In a 64-bit system, where processes have 16 EiB (17179869184 GiB) of address space to work with, making a guarantee that
MAP_FIXED will always succeed within a certain address range is trivial.
However the Linux kernel makes no such guarantees, in the name of security. The kernel tries to randomize the locations that things are mapped into address space in order to mitigate certain kinds of attacks. If an attacker can take advantage of a buffer overrun to modify the return address on the call-stack, they can convince the processor to jump to any location in memory, such as libc's
system function which executes a shell command.
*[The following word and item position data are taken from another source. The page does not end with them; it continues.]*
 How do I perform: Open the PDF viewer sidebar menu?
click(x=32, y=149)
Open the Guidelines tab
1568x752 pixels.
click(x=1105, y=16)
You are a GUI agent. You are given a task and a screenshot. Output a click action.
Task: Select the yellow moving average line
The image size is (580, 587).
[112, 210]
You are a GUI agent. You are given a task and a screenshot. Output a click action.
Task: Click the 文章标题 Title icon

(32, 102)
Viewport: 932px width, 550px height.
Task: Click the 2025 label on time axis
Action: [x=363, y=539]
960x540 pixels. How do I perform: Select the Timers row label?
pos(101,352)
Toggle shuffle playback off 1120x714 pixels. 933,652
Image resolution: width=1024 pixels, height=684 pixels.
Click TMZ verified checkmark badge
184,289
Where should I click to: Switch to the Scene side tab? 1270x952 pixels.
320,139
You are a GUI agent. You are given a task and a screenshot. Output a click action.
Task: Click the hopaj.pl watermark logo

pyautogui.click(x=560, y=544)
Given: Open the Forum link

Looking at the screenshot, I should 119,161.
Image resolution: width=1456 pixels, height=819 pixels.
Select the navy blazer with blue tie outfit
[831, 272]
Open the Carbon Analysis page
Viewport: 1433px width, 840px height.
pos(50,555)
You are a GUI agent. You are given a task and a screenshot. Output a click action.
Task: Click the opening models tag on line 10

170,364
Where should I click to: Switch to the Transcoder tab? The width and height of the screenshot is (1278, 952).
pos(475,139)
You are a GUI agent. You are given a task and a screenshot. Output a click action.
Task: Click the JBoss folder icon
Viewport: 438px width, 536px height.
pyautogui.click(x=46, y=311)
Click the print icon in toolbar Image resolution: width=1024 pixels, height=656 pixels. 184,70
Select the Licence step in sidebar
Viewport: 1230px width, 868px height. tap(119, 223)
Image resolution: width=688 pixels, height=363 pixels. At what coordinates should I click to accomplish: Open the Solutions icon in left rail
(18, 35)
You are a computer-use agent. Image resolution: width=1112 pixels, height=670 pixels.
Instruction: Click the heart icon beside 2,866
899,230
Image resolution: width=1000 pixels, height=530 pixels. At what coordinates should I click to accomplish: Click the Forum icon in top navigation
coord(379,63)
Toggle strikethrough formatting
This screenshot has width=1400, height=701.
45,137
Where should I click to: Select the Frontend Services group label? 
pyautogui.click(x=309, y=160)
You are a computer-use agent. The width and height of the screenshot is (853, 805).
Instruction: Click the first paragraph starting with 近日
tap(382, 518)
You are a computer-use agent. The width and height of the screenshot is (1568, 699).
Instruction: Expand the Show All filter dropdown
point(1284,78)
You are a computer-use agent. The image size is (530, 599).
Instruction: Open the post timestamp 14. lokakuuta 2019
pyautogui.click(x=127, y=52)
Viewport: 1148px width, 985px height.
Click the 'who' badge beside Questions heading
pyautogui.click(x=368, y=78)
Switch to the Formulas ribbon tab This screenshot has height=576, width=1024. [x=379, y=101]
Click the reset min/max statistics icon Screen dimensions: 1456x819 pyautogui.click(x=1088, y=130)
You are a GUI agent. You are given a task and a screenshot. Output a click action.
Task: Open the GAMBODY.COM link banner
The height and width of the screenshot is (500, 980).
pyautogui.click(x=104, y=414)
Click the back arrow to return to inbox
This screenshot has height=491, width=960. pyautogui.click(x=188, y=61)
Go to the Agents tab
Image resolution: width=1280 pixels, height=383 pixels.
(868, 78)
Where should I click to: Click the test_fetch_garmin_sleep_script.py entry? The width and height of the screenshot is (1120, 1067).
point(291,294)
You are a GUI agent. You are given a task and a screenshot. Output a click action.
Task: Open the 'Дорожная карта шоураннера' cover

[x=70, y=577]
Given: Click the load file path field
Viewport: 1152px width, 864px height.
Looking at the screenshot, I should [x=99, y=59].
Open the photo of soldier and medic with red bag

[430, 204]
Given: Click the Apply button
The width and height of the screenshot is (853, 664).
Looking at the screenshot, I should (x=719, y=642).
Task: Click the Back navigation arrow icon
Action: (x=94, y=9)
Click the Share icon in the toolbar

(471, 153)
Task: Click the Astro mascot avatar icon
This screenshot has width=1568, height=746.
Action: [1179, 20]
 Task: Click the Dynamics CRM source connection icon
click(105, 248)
This attack, however, hinges upon the attacker knowing where the
system function is in memory.
One approach they could take would be to run their own program on the same system (presumably as a user with fewer privileges than the target process), and use
dlsym to find the location of the
system function in memory. This obviously only works if libc is loaded into the same address space in both processes. On older systems, this is not as unrealistic as it sounds, but fortunately this approach won't work on modern OSs.
However, brute forcing the location of libc is quite possible in some circumstances. Address space layout randomization is an attempt to make brute forcing unfeasible. By randomly dispersing the stack, heap, program, and libraries in address space, the chance of any given attempt in a brute-force attack succeeding is greatly reduced. On 32-bit systems, the address space is too small for sufficient entropy and in best-case conditions (for the attacker) they can be brute forced in a matter of minutes. With the larger address space of 64-bit systems, the best-case expected time for brute forcing measures in the days, more than enough time for a sysadmin to notice the anomalous behavior.
The kernel takes full advantage of the large address space to create entropy, so there are no unused address ranges to be reserved for fixed mappings.
I'd like to argue that OSs should reserve a huge, constant range of addresses for programs to manage as they see fit. Specifically I want the entire upper half of the address space, all 8 exbibytes of it. This would mean that address space layout randomization loses one bit of entropy, halving the time of brute force attacks. But even in the best conditions, these attacks take days — is 2 days instead of 4 really any more of a vulnerability?
But having this much reserved address space would be incredibly useful for games like Minecraft. The game could map a file into the entire reserved address space. This wouldn't require having 8 EiB of disk space because files created with
mmap are sparse, and disk space is only allocated for those sections that are actually modified. This address space could support a minecraft world that is at least 226x226x256 blocks, which is infinite from the player's perspective.
This implementation would offload several behaviors from the game to the operating system, making for a simpler implementation. Serializing and unserializing would be eliminated, persisting and deallocating inactive chunks would be handled by the same highly tuned system that implements swap memory, multiple save files would be replaced by a single sparse file. Indirect references within the save file would be actual pointers rather than array offsets, increasing performance.
It's worth mentioning that these benefits aren't limited to just a certain genre of video game. Databases are an example of a "serious" application that would benefit from reserved address ranges. Mongodb uses
mmap to improve file IO performance, but if it could map the entire database into memory, references between records could be implemented pointers rather than IDs, reducing the number of calculations involved in queries and increasing performance.
As I mentioned in the beginning, I am not an expert in this area. Please comment if something is in need of correction.